• **Work instruction**
In the entries below, find each line with the string "color" and copy it.

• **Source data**

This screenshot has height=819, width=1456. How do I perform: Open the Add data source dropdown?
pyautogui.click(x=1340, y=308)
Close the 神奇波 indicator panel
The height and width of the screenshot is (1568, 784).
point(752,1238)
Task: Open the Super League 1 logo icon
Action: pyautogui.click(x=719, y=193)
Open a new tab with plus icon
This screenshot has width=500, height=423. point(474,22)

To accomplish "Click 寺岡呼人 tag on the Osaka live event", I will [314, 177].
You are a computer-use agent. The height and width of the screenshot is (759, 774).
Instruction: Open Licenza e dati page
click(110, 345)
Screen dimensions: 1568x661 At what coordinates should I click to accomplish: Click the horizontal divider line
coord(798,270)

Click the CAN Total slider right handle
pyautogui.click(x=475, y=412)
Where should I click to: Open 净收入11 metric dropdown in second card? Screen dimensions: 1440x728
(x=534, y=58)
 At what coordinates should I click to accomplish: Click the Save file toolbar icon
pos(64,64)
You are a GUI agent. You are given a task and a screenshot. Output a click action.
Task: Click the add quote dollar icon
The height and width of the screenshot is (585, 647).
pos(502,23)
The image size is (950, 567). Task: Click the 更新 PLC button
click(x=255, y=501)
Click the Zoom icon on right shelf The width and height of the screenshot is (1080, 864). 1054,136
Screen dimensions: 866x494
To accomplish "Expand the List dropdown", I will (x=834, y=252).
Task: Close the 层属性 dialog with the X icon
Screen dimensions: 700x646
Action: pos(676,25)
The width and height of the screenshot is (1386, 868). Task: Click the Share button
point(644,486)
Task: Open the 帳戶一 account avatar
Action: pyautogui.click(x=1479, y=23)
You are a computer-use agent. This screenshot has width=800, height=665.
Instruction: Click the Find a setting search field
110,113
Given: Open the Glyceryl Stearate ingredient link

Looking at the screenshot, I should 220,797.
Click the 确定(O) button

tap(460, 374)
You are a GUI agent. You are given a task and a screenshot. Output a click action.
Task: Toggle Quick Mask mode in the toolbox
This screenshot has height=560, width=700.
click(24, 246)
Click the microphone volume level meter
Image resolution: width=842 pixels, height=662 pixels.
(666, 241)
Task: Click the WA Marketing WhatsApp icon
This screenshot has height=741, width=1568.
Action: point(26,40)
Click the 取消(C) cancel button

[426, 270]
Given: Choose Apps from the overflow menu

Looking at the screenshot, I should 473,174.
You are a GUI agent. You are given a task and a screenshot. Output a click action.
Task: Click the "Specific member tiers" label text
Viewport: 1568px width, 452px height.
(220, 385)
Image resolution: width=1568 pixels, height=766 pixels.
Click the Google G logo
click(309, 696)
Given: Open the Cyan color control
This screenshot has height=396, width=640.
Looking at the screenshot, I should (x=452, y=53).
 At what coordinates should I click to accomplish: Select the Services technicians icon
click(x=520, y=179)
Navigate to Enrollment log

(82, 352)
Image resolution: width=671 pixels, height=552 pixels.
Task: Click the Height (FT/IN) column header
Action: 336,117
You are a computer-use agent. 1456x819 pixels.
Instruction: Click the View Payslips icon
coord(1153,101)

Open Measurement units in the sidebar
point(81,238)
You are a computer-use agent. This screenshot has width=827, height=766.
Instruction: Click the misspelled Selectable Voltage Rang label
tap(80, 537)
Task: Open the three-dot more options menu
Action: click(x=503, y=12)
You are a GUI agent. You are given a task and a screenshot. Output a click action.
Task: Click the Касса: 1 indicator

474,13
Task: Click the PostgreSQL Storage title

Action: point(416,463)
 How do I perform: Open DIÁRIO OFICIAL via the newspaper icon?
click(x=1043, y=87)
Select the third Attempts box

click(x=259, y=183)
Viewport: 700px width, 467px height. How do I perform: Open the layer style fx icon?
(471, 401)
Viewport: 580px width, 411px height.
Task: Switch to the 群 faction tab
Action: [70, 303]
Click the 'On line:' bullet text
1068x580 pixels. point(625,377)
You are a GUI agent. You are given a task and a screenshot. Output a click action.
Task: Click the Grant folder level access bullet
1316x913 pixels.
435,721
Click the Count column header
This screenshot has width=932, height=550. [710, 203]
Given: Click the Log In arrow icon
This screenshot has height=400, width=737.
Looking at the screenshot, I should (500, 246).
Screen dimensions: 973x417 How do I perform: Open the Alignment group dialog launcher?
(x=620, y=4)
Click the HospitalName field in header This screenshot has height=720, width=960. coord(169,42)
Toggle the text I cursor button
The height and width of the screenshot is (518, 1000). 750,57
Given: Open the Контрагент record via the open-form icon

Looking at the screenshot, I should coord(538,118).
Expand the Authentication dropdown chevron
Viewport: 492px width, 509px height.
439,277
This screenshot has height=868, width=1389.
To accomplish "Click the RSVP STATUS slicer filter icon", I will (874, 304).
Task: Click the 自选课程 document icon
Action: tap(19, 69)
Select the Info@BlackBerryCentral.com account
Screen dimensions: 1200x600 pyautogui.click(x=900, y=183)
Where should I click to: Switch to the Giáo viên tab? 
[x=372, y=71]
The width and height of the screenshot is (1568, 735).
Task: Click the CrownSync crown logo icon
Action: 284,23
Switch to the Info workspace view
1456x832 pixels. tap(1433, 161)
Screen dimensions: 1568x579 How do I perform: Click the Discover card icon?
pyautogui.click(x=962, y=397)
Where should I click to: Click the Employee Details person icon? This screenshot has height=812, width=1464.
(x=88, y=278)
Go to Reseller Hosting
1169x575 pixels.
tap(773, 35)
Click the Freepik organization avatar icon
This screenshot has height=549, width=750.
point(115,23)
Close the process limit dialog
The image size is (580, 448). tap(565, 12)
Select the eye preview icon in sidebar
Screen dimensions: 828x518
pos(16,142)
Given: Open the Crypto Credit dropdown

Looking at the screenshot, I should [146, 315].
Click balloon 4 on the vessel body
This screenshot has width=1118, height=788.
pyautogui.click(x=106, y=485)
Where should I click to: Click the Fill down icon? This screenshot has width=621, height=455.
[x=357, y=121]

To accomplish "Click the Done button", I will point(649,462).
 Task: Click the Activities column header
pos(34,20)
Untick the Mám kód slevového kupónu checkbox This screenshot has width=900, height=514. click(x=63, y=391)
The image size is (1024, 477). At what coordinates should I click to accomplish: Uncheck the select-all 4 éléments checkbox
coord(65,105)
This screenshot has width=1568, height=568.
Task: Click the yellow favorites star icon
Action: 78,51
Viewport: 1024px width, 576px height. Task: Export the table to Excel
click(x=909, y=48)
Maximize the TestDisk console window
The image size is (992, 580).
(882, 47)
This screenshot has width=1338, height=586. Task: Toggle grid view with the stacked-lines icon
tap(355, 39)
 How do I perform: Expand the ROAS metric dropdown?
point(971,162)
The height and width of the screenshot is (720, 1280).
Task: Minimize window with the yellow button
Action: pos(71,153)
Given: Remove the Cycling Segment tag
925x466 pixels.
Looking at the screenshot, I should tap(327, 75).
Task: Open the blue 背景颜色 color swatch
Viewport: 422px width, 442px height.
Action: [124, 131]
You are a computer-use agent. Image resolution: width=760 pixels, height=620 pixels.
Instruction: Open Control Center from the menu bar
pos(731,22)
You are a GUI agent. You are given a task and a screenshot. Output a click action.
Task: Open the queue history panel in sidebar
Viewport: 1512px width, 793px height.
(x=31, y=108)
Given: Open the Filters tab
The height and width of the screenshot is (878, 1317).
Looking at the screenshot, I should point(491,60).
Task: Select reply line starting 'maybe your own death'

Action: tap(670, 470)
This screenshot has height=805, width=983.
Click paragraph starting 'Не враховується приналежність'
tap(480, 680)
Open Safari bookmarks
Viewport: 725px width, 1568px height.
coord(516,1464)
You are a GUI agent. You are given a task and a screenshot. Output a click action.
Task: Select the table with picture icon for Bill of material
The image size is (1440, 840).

• **Output**
Given: Open the Cyan color control
Task: Open the blue 背景颜色 color swatch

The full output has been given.